The US dollar was initially lower in the aftermath of today’s US November CPI number which came in 6.8% and the highest level since 1982. There does appear to have been a collective sigh of relief that the number wasn’t higher, but its still likely to mean a higher US dollar in the longer term and reinforces the narrative that the Fed will probably have to go faster on a taper as we head into next year.

There was little in the way of a reaction to today’s UK GDP data for October which showed that the economy grew 0.1%, below expectations of 0.4%. The main drag was big falls in industrial production and construction output which fell 0.6%, and 1.8% respectively. Index of services rose 0.4% which was in line with expectations.   

The Australian dollar has been the best performer this week along with the Canadian dollar after both central banks left rates unchanged, however in both cases we saw increasing concerns about the effects of inflation in both central bank outlooks. The RBA modified its guidance to suggest that a rate rise was likely to come sooner than expected, which wasn’t too much of a surprise, however market positioning was such that we’ve seen a sharp move back to the upside.

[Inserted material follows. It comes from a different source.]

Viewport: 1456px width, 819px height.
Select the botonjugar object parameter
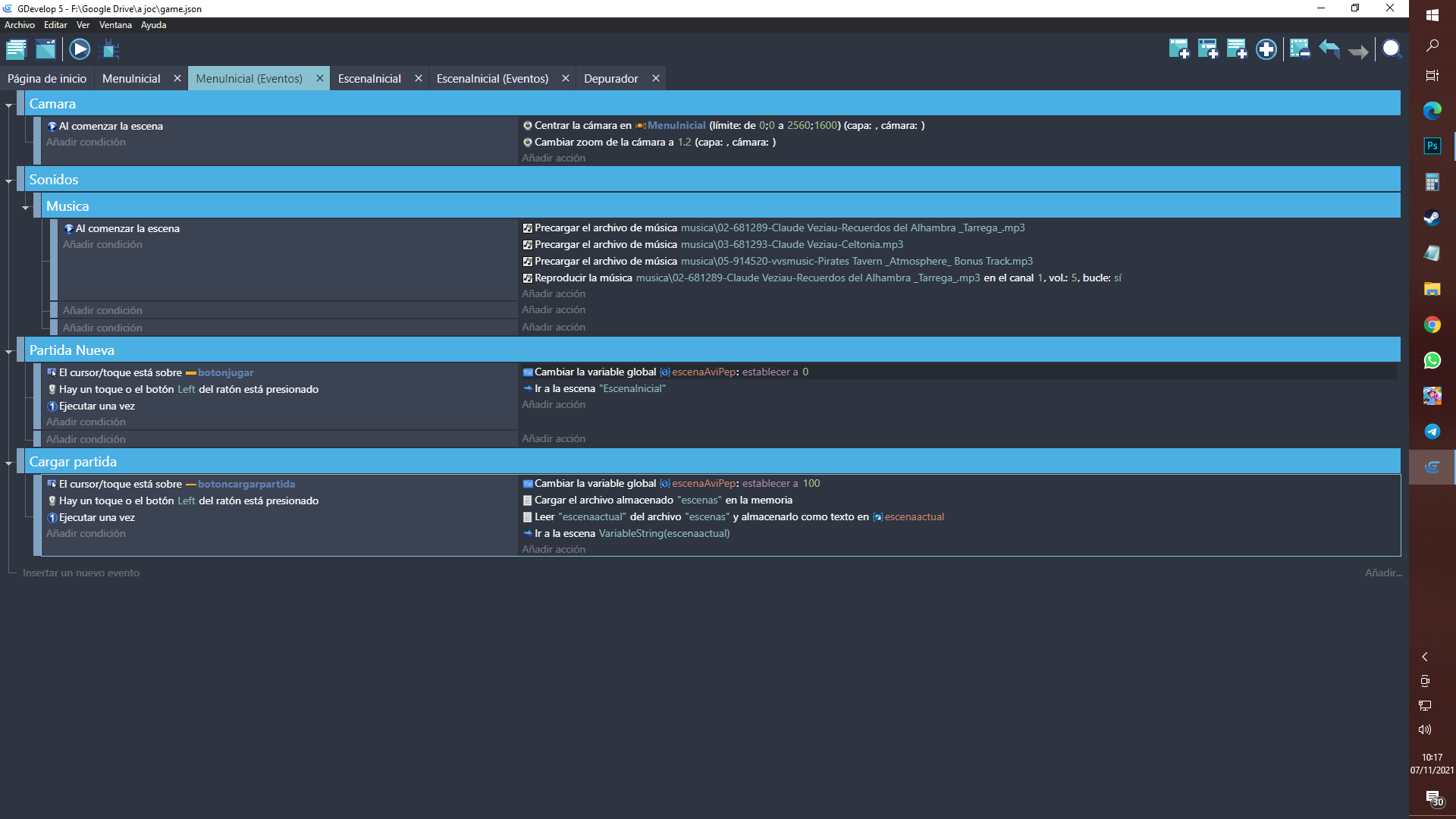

We’ve seen a solid rebound in crude oil prices this week, after hitting a three-month low last week and looks set to post its first positive week since October, breaking a run of 6 consecutive weekly declines. Saudi Arabia’s decision to raise prices at the start of the week, along with optimism over the long-term effects of Omicron has helped drive this week’s rebound, although it has been tempered by some end of week weakness on tighter restrictions.